Only one span belongs in the answer: the line holding "Viewport: 1280px width, 622px height." through the last line of the entries below, retyped exactly.

*** DATA ***

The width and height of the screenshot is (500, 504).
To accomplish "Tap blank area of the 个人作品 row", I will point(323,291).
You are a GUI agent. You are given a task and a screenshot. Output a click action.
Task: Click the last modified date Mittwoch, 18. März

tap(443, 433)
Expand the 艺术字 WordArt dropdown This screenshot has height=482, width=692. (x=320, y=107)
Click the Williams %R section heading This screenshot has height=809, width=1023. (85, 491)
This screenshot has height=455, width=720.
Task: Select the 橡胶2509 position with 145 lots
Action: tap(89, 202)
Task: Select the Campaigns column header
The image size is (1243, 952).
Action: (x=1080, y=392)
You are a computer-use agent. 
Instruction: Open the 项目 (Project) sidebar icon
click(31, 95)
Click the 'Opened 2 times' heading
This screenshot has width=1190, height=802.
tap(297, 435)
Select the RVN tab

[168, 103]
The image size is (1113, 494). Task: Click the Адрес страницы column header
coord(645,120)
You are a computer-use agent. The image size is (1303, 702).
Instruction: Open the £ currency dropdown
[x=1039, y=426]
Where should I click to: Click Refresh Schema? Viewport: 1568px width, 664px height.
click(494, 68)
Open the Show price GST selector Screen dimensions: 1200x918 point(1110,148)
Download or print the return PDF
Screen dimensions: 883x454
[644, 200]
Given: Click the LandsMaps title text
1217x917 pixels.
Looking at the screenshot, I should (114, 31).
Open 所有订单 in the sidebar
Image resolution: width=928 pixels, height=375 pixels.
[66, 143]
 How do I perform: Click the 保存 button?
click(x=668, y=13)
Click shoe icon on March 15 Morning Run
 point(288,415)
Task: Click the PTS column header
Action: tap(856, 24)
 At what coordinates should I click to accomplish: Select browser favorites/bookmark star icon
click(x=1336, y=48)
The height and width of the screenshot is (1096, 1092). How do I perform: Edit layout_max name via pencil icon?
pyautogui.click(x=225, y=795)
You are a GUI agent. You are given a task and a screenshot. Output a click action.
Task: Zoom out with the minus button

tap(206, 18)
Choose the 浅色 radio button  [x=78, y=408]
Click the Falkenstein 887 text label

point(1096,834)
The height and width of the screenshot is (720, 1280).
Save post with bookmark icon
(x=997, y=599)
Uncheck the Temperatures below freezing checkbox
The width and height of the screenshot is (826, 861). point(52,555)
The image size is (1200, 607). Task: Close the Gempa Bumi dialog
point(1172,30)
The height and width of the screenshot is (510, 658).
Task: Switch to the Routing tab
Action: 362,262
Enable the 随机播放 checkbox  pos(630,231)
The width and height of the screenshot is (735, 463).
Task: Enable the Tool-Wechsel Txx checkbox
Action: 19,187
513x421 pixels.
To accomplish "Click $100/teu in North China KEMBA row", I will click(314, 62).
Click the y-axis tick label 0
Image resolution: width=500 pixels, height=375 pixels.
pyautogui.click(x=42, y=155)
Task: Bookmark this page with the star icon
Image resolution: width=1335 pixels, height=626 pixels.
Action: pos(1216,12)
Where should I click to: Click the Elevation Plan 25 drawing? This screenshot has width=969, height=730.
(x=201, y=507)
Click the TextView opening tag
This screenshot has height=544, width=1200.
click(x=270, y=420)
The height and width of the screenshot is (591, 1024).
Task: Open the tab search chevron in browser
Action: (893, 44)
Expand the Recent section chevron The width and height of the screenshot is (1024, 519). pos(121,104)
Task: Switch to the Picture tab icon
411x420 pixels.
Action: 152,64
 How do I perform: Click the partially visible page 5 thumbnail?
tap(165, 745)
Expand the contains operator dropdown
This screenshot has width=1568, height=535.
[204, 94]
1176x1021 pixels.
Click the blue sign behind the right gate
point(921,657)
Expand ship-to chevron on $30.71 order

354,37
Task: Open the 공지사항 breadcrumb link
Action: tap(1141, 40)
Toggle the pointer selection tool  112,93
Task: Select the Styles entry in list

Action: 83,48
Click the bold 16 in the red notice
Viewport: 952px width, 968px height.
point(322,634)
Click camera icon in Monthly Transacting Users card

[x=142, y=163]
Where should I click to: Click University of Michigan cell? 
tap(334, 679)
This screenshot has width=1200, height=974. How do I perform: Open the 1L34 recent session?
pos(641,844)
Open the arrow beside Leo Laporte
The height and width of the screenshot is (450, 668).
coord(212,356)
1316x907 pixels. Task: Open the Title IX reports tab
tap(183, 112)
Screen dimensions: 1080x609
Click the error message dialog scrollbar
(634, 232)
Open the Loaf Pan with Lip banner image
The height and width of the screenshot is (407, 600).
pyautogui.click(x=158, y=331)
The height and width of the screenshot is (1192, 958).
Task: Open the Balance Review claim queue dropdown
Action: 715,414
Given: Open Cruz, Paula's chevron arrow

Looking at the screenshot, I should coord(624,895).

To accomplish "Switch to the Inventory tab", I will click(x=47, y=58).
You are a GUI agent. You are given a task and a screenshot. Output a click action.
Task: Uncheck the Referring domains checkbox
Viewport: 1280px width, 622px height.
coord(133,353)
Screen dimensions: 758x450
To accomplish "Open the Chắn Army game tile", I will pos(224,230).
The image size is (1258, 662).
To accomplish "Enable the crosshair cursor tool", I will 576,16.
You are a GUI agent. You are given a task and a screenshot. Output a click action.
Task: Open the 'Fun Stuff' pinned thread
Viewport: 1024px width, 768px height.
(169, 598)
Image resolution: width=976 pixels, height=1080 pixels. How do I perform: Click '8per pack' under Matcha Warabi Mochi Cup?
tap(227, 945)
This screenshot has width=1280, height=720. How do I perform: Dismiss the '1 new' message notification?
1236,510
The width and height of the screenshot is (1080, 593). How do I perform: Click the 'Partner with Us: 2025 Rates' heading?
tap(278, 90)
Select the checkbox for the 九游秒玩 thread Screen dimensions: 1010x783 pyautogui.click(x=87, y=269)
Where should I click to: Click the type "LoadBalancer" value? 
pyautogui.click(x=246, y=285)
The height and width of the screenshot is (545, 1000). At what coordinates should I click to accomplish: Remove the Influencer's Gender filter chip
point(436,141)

*** End of DATA ***

# [ANSWER TO THE PROBLEM]
Viewport: 1280px width, 622px height.
coord(133,353)
Screen dimensions: 758x450
To accomplish "Open the Chắn Army game tile", I will pos(224,230).
The image size is (1258, 662).
To accomplish "Enable the crosshair cursor tool", I will 576,16.
You are a GUI agent. You are given a task and a screenshot. Output a click action.
Task: Open the 'Fun Stuff' pinned thread
Viewport: 1024px width, 768px height.
(169, 598)
Image resolution: width=976 pixels, height=1080 pixels. How do I perform: Click '8per pack' under Matcha Warabi Mochi Cup?
tap(227, 945)
This screenshot has width=1280, height=720. How do I perform: Dismiss the '1 new' message notification?
1236,510
The width and height of the screenshot is (1080, 593). How do I perform: Click the 'Partner with Us: 2025 Rates' heading?
tap(278, 90)
Select the checkbox for the 九游秒玩 thread Screen dimensions: 1010x783 pyautogui.click(x=87, y=269)
Where should I click to: Click the type "LoadBalancer" value? 
pyautogui.click(x=246, y=285)
The height and width of the screenshot is (545, 1000). At what coordinates should I click to accomplish: Remove the Influencer's Gender filter chip
point(436,141)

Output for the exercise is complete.